◆ **SUPPLIED ENTRIES**:
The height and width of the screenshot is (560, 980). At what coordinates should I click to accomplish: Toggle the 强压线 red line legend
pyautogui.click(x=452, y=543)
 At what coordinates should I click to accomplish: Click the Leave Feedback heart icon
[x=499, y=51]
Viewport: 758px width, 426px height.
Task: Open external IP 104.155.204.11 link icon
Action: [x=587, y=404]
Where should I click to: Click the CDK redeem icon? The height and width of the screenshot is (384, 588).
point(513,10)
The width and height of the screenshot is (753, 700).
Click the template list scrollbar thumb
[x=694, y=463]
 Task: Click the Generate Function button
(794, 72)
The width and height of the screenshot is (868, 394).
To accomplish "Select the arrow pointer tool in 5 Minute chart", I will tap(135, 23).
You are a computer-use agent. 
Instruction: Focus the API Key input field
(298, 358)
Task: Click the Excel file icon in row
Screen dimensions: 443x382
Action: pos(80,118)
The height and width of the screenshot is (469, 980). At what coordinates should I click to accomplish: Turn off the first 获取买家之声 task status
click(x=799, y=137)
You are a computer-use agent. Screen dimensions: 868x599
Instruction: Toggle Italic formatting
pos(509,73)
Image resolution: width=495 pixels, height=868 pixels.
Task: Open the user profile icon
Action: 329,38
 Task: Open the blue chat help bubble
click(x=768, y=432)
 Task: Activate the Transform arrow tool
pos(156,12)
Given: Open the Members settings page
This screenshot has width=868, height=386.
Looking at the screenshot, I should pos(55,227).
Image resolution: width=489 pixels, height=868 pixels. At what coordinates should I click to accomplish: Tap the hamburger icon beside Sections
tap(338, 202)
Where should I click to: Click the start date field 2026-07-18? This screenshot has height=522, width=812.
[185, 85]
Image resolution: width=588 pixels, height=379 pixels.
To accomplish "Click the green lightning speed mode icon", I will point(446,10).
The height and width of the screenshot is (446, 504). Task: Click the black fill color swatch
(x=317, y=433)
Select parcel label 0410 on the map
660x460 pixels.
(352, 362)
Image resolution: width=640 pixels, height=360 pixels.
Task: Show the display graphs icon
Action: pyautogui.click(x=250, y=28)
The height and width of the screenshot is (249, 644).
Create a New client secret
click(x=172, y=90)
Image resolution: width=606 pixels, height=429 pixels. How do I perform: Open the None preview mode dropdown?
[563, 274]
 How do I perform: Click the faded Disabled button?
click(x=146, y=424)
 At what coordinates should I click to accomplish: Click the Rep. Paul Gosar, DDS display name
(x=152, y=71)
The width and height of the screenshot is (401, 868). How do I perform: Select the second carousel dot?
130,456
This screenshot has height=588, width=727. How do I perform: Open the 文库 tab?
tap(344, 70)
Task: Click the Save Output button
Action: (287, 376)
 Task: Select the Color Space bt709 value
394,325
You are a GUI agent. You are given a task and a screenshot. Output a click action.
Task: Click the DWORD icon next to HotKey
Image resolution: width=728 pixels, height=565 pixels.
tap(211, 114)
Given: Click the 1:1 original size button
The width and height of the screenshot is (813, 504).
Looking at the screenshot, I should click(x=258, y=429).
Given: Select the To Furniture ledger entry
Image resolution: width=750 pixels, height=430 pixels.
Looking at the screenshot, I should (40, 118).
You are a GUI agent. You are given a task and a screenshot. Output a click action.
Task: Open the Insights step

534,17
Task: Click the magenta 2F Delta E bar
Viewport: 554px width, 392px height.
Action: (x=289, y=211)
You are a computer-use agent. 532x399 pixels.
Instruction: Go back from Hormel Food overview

◆ **EXERCISE PROMPT**: From the listing above, collect every line that mentions the word "will".

◆ **SOLUTION**:
To accomplish "Select the arrow pointer tool in 5 Minute chart", I will tap(135, 23).
To accomplish "Click the green lightning speed mode icon", I will point(446,10).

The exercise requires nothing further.